This week, the Chicago Tribune released an interesting article called “Will your driverless car kill you so others may live?” that presented a few thought-provoking scenarios. Imagine this: You and one other passenger are riding in your self-driving car down a two lane road. You round a sharp curve to find yourself on a crash-course with a family crossing the road (three people). Your driverless car assesses that it does not have enough distance to brake, and that there are three pedestrians in the road. Does the car choose to save the two passenger’s lives and risk hitting the family, or cross the double line and risk a head-on collision?
It’s Not That Simple
Now, the question above could be answered more effectively if you had more information. Are there cars coming in the other lane? Is there room to swerve to the right? Is the family moving quick enough to get out of the way?

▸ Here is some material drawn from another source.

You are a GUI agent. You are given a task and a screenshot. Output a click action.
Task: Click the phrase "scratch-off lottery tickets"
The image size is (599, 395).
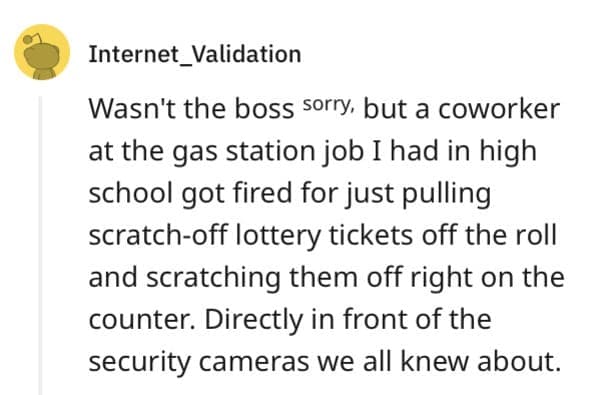(251, 235)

But that’s the question: How effectively will self-driving cars be able to compute these complex nuances of everyday life?
Or, Is It That Simple?
The consensus on self-driving cars seems to be that they are going to be safer drivers. But their speed, awareness, and accuracy depends entirely on their computing power, and that’s got us a bit concerned. Computers have already surpassed the brain’s ability to compute and store data, but they are not nearly as efficient. For instance, the world’s 4th fastest super computer, the K, is four times quicker than the human brain at computing data, and can store 10 times more data. But the K also requires 9.9 million watts to function, would cost $10 million to run per year, and takes up an entire building. By comparison, the human brain consumes 20 watts, which is equivalent to a dim light bulb, and is stored completely within our skull.
That’s a pretty big deal, considering most car batteries produce around 500 watts. Will manufacturers be able to build cars with the computing power to out-think the human brain? If not, we can’t see much sense in allowing them to take the wheel.